ENTRIES SHOWN |
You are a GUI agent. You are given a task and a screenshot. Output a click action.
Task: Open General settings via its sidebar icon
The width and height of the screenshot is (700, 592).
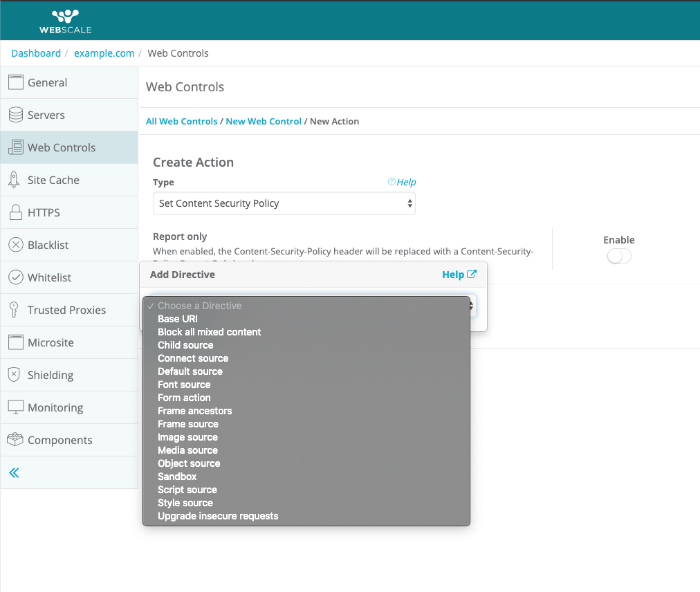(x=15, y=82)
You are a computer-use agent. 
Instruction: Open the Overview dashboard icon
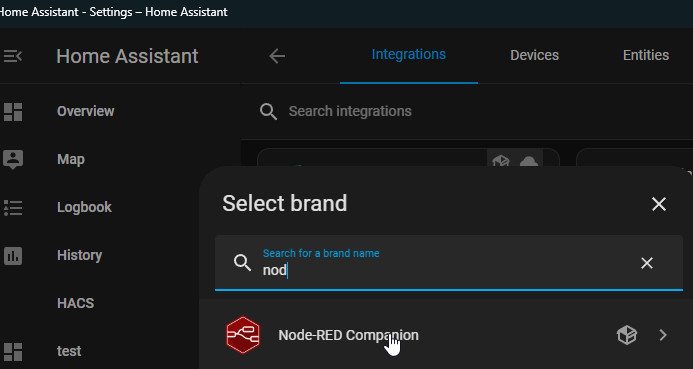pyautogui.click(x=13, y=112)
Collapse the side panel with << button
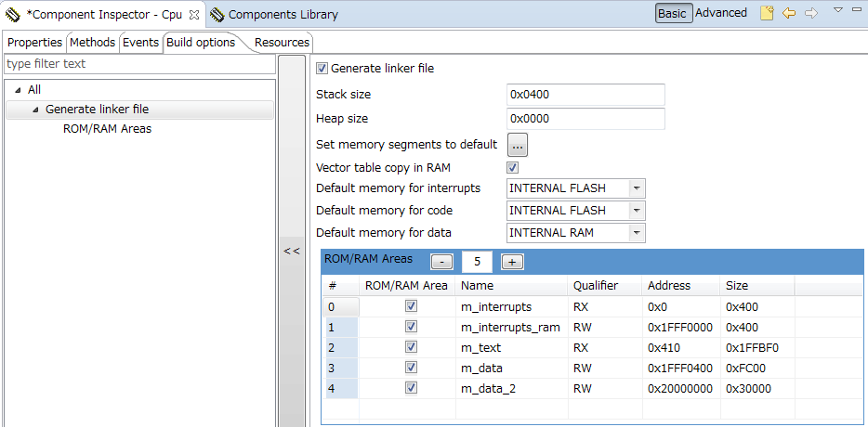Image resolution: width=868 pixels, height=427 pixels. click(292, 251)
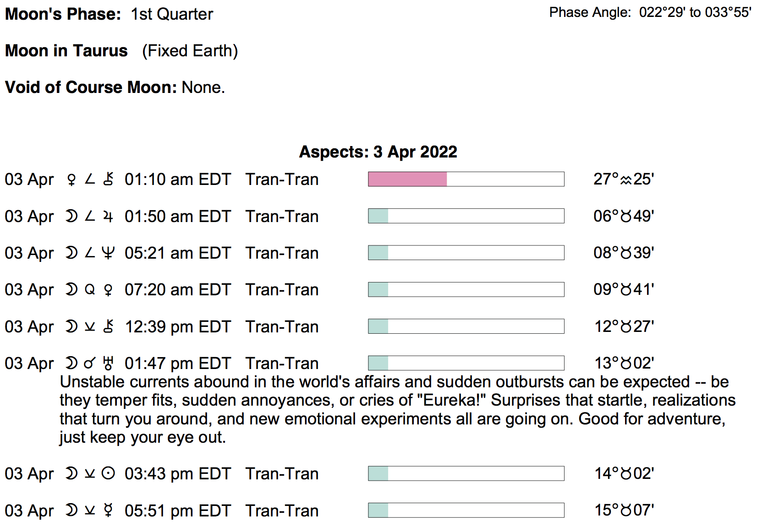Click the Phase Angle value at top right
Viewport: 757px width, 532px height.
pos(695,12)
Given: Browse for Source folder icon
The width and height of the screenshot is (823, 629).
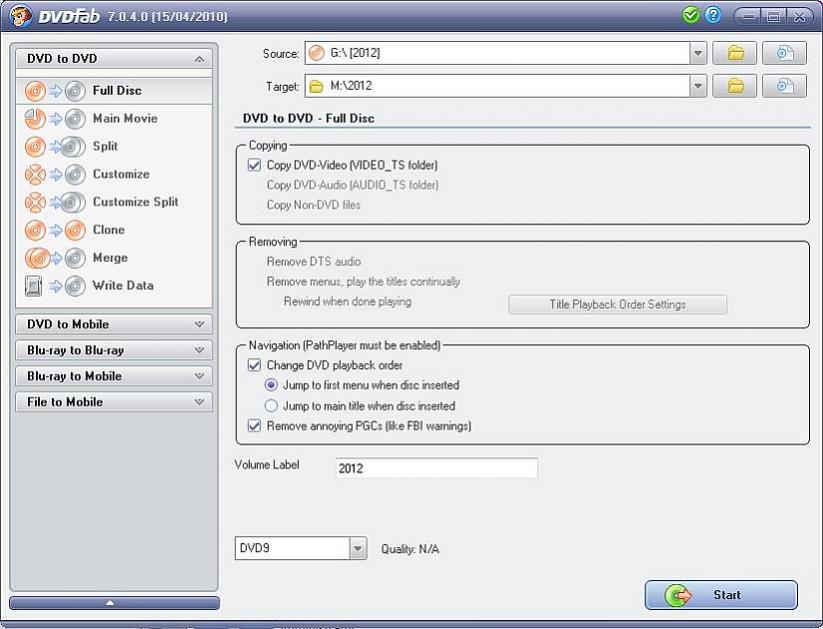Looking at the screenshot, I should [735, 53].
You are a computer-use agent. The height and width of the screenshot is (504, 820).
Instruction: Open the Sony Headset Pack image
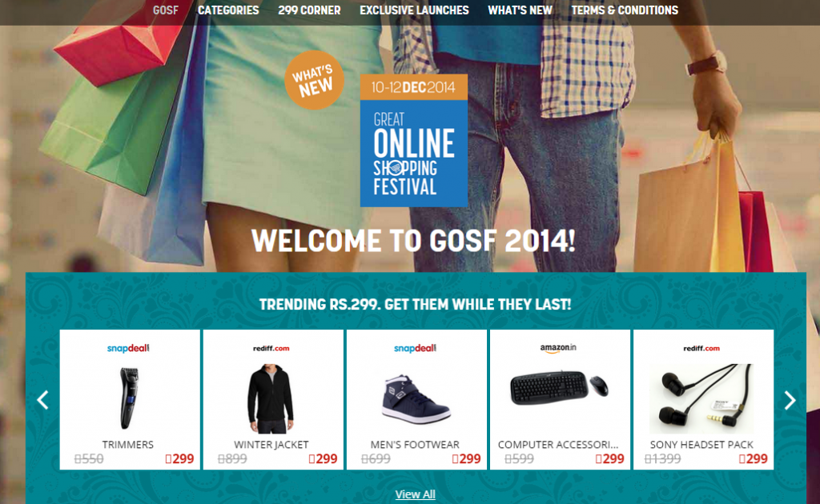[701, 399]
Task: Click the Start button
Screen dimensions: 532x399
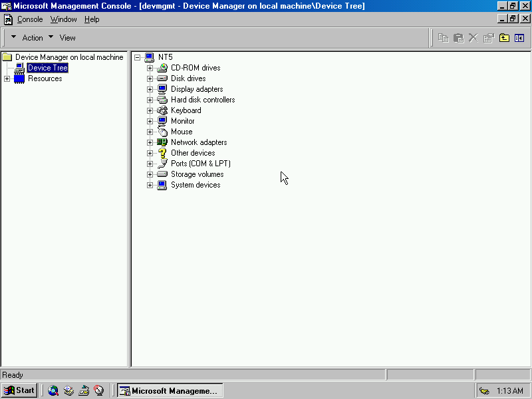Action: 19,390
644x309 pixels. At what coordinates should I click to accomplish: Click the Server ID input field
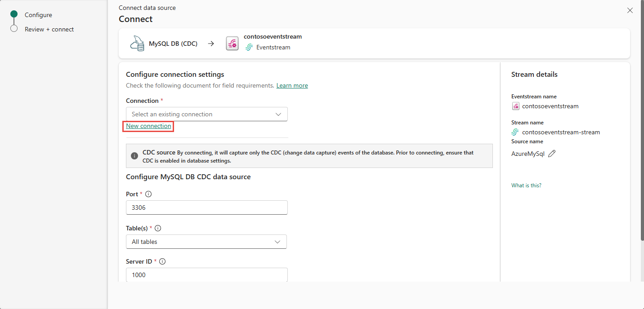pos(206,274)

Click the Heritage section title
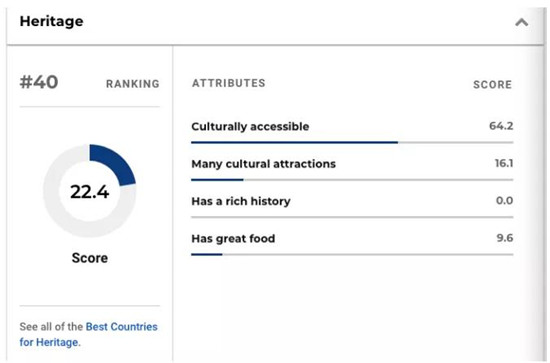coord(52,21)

--

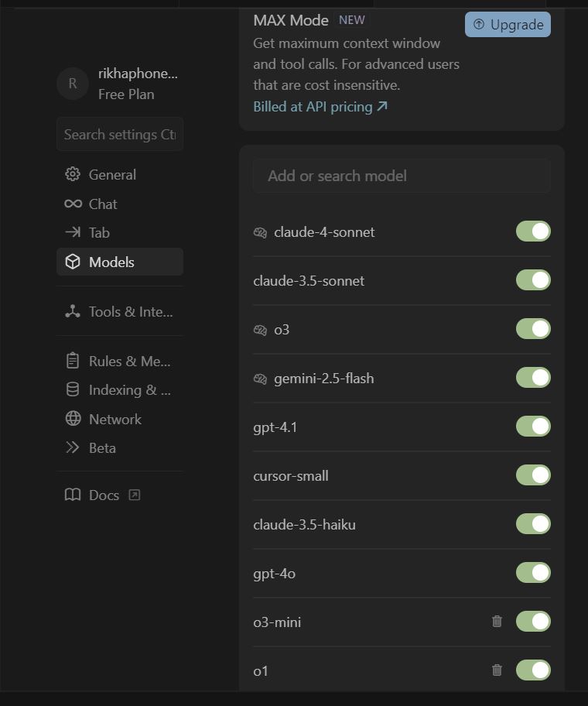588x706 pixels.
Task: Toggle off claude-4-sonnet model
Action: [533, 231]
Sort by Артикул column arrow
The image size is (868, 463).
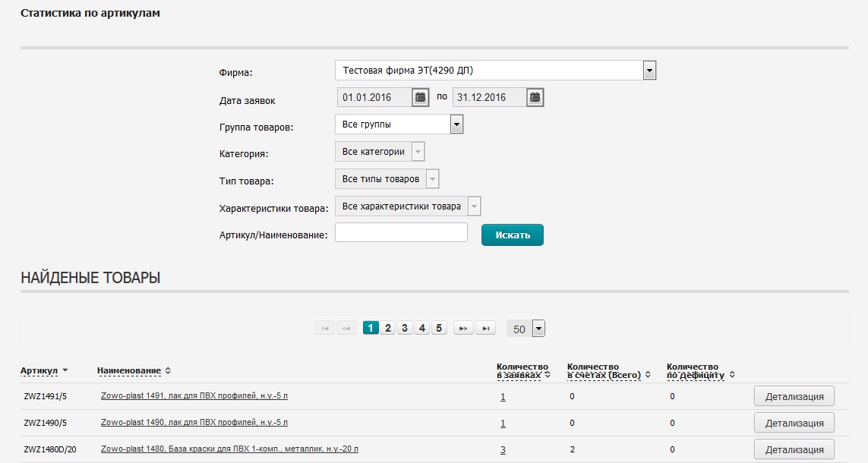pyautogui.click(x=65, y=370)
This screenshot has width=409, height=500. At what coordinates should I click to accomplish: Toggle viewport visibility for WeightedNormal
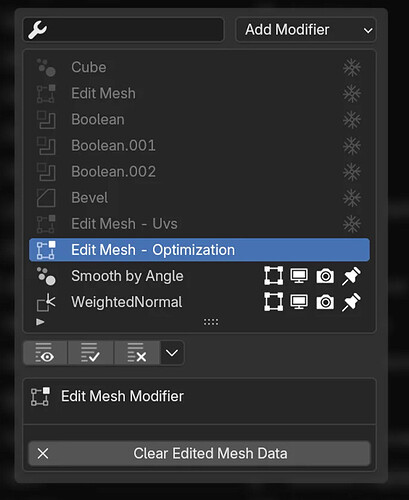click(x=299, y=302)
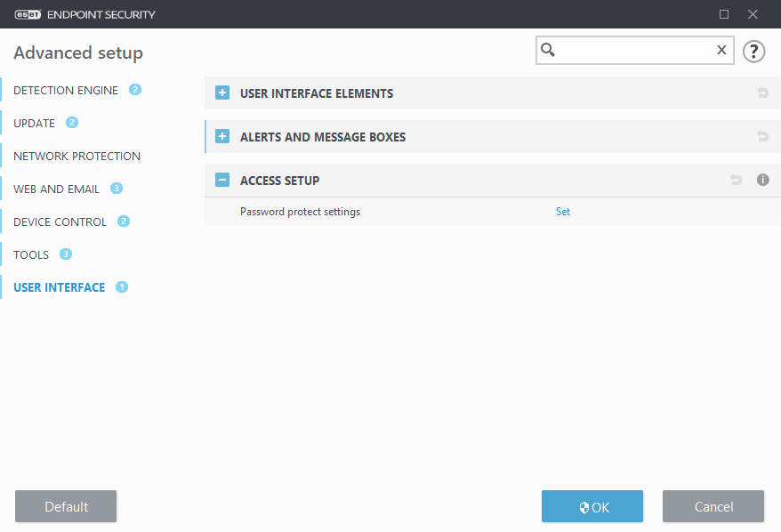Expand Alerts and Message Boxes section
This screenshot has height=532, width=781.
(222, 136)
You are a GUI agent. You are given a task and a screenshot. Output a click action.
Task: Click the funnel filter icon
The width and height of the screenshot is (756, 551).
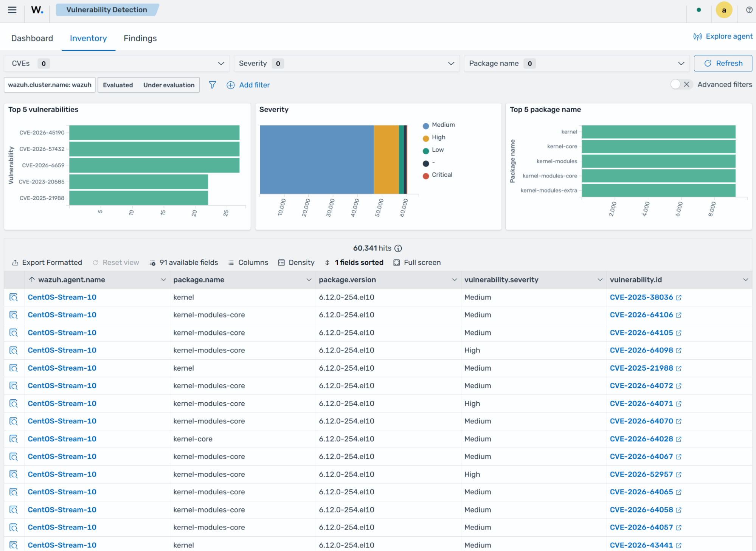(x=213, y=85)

==

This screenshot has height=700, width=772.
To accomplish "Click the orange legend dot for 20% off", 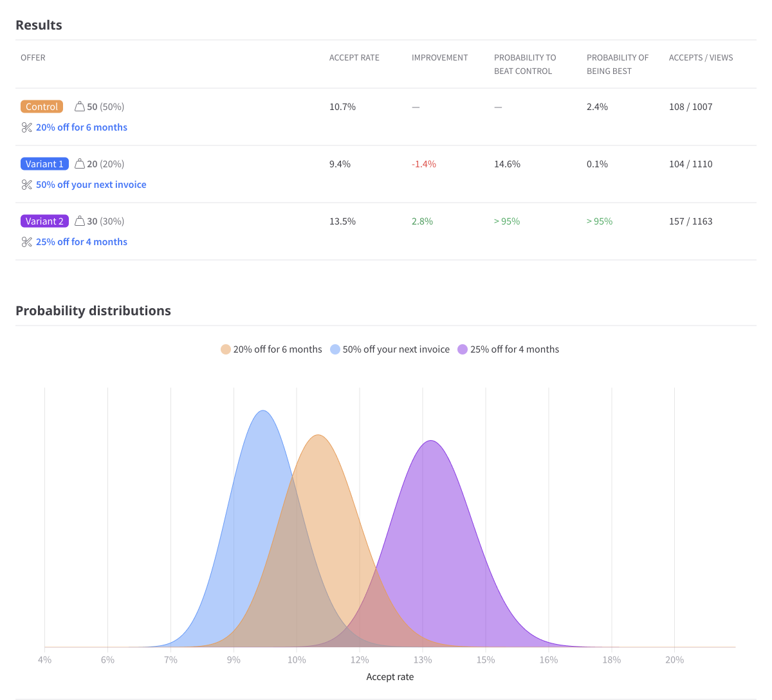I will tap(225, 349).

EXERCISE DIRECTIONS |
Line count for the string "computer": give the number of lines in the listing that hold it, with no other output.

ANSWER |
2